We next discuss related works.

The notion of a data exchange problem (Fagin et al., 2005) and the properties of core solutions (Fagin et al., 2005) are formally studied. Following these, the problem of data exchange has been actively studied in the past few years. However, most researches on this topic occur in the relational settings (Barcelo, 2009, Fagin et al., 2005, Fagin et al., 2005), or slight extensions (Hernandez et al., 2007, Yu and Popa, 2004).

Most relational data exchange systems fall short of handling target constraints. Although these constraints are recognized as an important feature of data exchange, they introduce a number of subtleties in the computation of target instances. A recent work (Marnette, Mecca, & Papotti, 2010) identifies some practical cases, where it is possible to compute solutions for data exchange with target equality-generating dependencies, and develops a best-effort algorithm for this. Another work (Gottlob, Pichler, & Savenkov, 2011) proposes a mapping rewriting algorithm that considers target quality-generating dependencies; it aims at minimizing the constraints to make them easier to handle. Our work clearly differs from those relational ones, since the XML data model, the mapping language between DTDs, and the XML constraints are much more complicated than the relational counterparts. We have to invent most basic notions and present new techniques.

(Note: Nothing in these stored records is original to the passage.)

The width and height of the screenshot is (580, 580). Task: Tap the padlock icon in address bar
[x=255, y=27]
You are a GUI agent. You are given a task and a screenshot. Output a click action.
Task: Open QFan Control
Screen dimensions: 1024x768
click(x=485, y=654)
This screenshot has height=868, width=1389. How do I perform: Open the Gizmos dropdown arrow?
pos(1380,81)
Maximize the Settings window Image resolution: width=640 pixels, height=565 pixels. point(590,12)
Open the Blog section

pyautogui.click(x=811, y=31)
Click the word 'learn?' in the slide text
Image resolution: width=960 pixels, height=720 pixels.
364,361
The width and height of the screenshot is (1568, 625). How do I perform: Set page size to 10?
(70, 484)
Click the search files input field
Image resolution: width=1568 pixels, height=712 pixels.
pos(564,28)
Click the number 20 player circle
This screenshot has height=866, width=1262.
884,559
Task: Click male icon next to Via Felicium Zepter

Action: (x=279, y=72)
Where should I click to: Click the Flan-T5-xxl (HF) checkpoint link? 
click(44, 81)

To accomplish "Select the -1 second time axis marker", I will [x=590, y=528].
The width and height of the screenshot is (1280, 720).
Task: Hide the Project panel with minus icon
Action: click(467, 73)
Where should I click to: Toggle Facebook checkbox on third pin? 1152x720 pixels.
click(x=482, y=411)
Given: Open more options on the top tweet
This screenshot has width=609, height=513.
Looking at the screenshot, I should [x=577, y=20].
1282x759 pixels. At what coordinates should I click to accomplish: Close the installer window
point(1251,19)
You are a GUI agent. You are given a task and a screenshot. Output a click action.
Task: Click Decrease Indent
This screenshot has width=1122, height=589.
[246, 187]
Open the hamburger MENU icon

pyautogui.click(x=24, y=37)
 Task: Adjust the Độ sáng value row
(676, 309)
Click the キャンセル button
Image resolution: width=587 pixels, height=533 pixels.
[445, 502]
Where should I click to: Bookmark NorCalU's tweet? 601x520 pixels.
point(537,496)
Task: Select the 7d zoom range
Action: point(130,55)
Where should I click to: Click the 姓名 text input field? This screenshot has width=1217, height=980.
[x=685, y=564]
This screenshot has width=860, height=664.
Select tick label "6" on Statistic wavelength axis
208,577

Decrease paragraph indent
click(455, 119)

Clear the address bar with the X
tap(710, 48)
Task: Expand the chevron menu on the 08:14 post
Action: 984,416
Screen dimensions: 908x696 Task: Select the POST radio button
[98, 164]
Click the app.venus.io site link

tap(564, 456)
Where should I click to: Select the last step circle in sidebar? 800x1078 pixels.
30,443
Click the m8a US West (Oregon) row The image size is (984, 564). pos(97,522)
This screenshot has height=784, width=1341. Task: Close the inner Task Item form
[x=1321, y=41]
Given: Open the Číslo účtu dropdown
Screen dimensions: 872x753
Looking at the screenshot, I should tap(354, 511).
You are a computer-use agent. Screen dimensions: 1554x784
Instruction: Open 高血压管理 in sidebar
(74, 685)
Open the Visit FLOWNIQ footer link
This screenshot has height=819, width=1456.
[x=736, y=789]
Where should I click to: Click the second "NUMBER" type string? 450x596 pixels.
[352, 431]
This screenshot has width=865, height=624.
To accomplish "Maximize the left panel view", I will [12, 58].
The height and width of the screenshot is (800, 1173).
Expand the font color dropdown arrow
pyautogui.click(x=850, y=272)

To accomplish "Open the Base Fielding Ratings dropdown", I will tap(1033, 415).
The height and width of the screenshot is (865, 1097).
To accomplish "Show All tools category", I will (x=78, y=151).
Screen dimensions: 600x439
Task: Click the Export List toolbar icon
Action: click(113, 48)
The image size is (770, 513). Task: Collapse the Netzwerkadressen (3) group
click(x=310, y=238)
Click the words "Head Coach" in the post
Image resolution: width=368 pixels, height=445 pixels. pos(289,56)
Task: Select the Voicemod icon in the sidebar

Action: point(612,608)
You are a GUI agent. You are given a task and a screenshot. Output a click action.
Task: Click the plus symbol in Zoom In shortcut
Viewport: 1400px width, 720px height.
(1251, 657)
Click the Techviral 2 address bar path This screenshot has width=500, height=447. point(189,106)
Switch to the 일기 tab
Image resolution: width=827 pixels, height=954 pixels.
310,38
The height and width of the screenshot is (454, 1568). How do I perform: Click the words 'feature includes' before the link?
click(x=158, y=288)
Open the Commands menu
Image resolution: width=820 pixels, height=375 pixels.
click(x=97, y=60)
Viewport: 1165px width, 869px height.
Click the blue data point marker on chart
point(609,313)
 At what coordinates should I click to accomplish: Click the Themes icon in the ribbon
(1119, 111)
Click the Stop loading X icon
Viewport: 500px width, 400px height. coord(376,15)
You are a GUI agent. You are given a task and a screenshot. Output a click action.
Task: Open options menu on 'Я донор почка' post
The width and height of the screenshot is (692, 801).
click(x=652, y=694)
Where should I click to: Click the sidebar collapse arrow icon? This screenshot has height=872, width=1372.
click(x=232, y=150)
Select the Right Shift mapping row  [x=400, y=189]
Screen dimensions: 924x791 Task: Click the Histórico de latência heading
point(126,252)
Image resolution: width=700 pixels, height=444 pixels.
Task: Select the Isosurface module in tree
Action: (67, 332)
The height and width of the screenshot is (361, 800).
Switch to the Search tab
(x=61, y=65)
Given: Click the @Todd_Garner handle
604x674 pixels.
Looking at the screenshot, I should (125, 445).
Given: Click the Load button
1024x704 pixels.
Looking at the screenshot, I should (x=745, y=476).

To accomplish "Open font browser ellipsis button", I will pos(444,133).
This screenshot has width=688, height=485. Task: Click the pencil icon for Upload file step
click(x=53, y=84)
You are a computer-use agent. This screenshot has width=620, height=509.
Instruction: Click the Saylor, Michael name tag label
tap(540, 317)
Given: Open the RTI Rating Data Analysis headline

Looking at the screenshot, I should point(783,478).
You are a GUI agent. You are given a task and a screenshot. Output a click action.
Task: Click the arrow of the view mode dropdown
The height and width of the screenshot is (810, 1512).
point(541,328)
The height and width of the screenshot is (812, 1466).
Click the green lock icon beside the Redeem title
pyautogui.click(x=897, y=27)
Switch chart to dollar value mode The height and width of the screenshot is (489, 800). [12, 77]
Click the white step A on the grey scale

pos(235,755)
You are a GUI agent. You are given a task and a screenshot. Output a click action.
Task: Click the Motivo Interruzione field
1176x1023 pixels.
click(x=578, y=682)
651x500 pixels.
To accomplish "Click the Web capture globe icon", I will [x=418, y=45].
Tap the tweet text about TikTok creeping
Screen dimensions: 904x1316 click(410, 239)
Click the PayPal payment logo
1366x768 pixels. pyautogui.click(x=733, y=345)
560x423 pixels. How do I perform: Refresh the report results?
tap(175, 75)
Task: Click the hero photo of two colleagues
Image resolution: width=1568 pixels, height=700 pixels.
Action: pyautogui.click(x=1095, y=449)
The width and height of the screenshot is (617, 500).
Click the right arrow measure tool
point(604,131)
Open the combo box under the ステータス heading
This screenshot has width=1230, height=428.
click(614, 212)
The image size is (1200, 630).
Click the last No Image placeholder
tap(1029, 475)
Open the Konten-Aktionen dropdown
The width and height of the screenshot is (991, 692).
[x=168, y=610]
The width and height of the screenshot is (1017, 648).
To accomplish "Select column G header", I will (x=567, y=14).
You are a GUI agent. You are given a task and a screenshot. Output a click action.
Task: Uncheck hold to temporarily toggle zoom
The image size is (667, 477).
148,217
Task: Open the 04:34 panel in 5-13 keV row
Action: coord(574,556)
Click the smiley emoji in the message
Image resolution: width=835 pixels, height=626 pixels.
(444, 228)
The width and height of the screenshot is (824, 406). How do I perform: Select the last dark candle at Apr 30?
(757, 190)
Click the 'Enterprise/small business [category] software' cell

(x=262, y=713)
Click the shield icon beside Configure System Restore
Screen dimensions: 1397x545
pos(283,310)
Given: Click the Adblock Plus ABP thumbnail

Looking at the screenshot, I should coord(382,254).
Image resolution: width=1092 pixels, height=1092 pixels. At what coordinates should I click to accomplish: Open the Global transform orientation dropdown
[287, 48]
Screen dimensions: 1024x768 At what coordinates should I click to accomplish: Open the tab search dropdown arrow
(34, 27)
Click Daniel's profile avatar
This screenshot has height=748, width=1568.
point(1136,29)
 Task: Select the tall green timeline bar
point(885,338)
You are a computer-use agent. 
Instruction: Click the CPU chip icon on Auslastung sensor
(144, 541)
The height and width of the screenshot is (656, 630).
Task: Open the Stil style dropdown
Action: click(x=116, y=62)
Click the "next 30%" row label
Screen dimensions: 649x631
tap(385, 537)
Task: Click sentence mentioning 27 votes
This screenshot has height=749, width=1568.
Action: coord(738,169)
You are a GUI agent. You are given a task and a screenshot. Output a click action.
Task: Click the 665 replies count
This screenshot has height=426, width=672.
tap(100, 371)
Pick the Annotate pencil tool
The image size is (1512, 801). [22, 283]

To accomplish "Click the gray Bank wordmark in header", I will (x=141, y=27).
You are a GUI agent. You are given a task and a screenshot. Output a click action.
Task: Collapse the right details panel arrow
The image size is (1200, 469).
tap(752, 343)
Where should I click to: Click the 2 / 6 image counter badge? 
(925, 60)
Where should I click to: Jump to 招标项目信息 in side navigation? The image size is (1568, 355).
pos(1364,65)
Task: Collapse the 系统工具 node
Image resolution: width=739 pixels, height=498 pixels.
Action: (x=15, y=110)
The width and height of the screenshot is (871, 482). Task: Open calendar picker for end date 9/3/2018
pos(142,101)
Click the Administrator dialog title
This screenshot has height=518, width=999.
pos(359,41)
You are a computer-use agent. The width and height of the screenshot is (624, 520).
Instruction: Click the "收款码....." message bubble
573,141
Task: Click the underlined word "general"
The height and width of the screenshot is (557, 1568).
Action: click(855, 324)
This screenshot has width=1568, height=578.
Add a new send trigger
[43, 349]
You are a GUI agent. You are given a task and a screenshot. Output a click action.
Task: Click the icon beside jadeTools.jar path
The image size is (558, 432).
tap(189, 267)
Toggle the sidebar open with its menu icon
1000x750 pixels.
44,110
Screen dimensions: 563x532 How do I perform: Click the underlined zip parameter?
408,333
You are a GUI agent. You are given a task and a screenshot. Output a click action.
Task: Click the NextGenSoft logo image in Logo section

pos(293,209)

The first study of XML data exchange (Arenas & Libkin, 2008) is quite limited due to the simple mapping language used; the mappings proposed do not allow even the simplest joins. A more expressive language for XML schema mapping is then proposed (Amano, Libkin, & Murlak, 2009), and is adopted to study the complexity of query answering problems (Amano, David, Libkin, & Murlak, 2010). The XML data exchange is also addressed recently with a different setting of mappings (Bojanczyk, Kolodziejczyk, & Murlak, 2011). The prior works mainly concentrate on the complexity of static analysis problems, e.g., deciding if all instances of the source schema can be mapped to an instance of the target schema (absolute consistency); deciding if a given instance of the source schema can be mapped (solution existence). The problem these papers totally neglect is how to construct target instances for XML data exchange. This is important in data exchange tasks, but so far no good algorithms exist, even for the simple mappings (Arenas & Libkin, 2008). We argue that besides decision problems related to XML data exchange, it is also important to study efficient methods for the generation of target instance, to bridge the gap between theory and practice. In this article, we identify some practical settings for efficient target instance constructions (in polynomial time), on the basis of tractable cases (Amano et al., 2009, Arenas and Libkin, 2008).

We also find that the mapping languages proposed so far fail to meet the needs of real applications. Consider Example 1 again, filtering conditions must be specified to qualify only source fragment 6 in the generation of target instance, similar to a where condition in a SQL query. However, neither of the current mapping languages (Arenas and Libkin, 2008, Amano et al., 2009, Bojanczyk et al., 2011) can meet this basic requirement. In this article, we employ an expressive mapping language to define schema mappings, and develop techniques to construct a target instance. Moreover, based on a powerful constraint model, we capitalize on target constraints in the process of data exchange; this significantly improves the quality of data exchange solutions, which is demonstrated by our experimental studies. To our best knowledge, neither of the former works has considered target constraints in the XML data exchange setting.

The XML Stylesheet Language for Transformations (XSLT) can be employed to implement some basic data exchange works. However, it is clear that XSLT cannot handle the join operation commonly required in a practical mapping, not to mention the involvement of target constraints.

An alternative approach to handling XML data exchange is to employ relational data exchange and transformation techniques between XML and relations. Specifically, this approach can be described as follows: XML data is first transformed to relations on which relational data exchange technique is applied, and then the result of relational data exchange is transformed to XML data. A prerequisite for this approach is that an XML data exchange setting can be properly and completely expressed in a corresponding relational one. This is, however, highly non-trivial and not always possible, due to the mismatch between XML and relations in, e.g., data model, query language and constraints, among others. Therefore, such method can generally only be applied to some restricted settings.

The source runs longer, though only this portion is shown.